Novel juga tidak sepakat kalau ada penyidik baru yang diminta ke Polri berpangkat AKP sampai Kompol. Dia menilai, cukup sebatas AKP saja. Aris dalam Pansus Angket KPK beberapa waktu lalu mengatakan, kondisi tersebut telah dilaporkan kepada pimpinan KPK, namun tidak ada respons.
Menurut Direktur Eksekutif Lingkar Madani (LIMA) Ray Rangkuti, masalah seperti itu sejatinya tidak perlu diumbar ke publik.
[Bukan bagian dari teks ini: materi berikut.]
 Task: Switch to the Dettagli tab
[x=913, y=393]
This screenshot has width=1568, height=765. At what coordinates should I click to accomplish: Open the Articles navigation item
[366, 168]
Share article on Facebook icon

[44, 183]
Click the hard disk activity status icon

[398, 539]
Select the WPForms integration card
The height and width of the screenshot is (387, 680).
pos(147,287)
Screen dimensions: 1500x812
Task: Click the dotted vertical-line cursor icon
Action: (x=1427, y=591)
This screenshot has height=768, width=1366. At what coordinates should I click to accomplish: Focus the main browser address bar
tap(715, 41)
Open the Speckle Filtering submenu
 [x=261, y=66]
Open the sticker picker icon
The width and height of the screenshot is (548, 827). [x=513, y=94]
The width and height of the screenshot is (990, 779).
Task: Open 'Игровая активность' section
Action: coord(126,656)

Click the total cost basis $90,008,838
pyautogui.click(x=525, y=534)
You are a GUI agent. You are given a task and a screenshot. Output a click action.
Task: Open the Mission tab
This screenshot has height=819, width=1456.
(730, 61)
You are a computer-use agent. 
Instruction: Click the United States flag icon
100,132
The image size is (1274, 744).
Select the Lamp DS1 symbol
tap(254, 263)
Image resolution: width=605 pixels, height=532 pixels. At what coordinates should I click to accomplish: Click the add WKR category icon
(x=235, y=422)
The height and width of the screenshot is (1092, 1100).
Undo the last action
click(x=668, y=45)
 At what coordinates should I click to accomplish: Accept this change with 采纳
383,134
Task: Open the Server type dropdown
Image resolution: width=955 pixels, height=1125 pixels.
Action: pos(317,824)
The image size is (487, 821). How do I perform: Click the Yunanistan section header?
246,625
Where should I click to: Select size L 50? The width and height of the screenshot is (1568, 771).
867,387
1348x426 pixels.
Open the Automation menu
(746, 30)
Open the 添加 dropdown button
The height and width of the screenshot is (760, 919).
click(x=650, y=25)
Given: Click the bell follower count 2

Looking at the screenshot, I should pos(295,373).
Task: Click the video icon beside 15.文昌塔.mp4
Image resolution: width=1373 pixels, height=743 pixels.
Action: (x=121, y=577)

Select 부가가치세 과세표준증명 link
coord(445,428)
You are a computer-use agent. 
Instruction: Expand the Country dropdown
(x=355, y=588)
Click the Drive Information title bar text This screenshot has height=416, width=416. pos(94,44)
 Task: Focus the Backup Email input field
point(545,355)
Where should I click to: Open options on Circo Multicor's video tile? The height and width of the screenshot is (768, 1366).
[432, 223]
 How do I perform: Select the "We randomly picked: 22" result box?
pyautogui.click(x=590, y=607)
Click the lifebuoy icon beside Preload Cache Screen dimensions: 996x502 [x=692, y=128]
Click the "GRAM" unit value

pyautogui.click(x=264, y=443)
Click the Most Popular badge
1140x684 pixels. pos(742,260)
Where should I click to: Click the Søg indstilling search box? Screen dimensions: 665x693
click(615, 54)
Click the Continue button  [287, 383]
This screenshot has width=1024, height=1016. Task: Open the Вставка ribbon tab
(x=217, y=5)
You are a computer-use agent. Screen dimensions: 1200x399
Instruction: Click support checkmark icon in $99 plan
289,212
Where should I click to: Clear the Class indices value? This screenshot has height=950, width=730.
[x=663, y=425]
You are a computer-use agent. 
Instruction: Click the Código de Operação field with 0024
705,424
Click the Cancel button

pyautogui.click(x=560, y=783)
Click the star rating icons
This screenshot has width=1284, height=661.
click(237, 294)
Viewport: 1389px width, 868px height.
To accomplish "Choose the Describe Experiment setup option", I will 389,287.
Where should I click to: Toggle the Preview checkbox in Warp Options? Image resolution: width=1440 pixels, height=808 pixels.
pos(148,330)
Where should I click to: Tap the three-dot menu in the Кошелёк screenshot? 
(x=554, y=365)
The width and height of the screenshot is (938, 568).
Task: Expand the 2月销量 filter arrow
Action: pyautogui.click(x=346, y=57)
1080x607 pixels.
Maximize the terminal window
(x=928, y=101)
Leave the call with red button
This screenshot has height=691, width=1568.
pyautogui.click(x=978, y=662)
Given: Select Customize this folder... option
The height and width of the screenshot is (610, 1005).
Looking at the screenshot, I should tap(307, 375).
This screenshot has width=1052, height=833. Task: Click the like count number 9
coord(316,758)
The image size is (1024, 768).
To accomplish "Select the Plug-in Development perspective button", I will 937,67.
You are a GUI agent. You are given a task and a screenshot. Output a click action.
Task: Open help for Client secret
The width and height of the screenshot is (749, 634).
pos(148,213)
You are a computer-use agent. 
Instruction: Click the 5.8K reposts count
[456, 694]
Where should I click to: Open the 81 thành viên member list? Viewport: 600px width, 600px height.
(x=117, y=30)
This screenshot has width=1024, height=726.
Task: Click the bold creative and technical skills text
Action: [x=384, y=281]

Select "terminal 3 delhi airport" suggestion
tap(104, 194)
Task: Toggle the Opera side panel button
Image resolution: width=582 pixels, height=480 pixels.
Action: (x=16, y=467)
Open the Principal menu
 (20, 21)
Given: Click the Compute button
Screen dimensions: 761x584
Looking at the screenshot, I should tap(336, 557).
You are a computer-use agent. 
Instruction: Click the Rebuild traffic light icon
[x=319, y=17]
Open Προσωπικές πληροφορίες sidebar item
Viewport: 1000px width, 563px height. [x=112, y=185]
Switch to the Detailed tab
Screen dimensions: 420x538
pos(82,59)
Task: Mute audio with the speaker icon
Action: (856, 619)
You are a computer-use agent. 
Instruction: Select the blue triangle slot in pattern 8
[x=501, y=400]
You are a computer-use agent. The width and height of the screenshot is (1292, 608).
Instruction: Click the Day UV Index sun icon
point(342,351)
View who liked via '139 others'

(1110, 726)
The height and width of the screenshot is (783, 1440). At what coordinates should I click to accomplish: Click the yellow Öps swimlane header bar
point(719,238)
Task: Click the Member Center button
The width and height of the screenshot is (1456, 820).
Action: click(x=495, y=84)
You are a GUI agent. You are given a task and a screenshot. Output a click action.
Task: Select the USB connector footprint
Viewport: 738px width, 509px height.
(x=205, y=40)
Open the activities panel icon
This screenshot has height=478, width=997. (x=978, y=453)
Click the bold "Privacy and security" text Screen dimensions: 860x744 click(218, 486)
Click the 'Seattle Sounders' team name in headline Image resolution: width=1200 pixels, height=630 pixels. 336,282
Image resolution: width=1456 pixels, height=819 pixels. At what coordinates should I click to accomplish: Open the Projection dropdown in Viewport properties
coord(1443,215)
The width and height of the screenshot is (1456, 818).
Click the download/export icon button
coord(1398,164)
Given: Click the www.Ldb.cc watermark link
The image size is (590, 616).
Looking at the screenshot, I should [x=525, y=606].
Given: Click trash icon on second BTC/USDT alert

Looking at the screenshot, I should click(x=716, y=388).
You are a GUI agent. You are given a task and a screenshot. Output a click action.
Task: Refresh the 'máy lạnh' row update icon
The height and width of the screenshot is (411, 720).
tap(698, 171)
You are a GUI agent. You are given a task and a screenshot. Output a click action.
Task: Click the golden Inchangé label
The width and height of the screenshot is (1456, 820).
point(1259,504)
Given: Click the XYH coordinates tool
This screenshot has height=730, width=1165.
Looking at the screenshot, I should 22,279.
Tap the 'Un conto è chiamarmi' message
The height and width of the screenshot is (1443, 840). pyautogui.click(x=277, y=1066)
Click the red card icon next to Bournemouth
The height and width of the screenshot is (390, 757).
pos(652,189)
Terlebih, imbuhnya, tidak ada yang menyalahi ketentuan ataupun perundang-undangan.
"Itu kan sejatinya masalah internal KPK, jangan diumbar ke publik dong, masa’ yang begitu-begitu dibuka ke publik," katanya kepada JawaPos.com, Sabtu (2/9/2017).
Namun, kata dia lagi, bukan hanya KPK. Di semua lembaga diyakininya banyak konflik internal. Akan tetapi, itu bisa diatasi adanya kedewasaan dari orang yang berkonflik. Bahkan di tingkat partai seringkali ada konflik tapi itu semua bisa diatasi.
"Bahkan di tingkat RT dan RW juga ada konflik karena itu hal normal dan biasa saja," sebutnya.
Ray menambahkan, dirinya juga binggung kenapa masalah tersebut juga diumbar ke dalam Pansus Angket DPR, yang menghadirkan Aris Budiman. Bahkan, DPR juga kelihatan tertarik adanya konflik Aris dengan Novel Baswedan.
"Ini kelihatan dijadikan objek dari angket jadi semakin kelihatan ada ketidaksolidan di dalam," tuturnya.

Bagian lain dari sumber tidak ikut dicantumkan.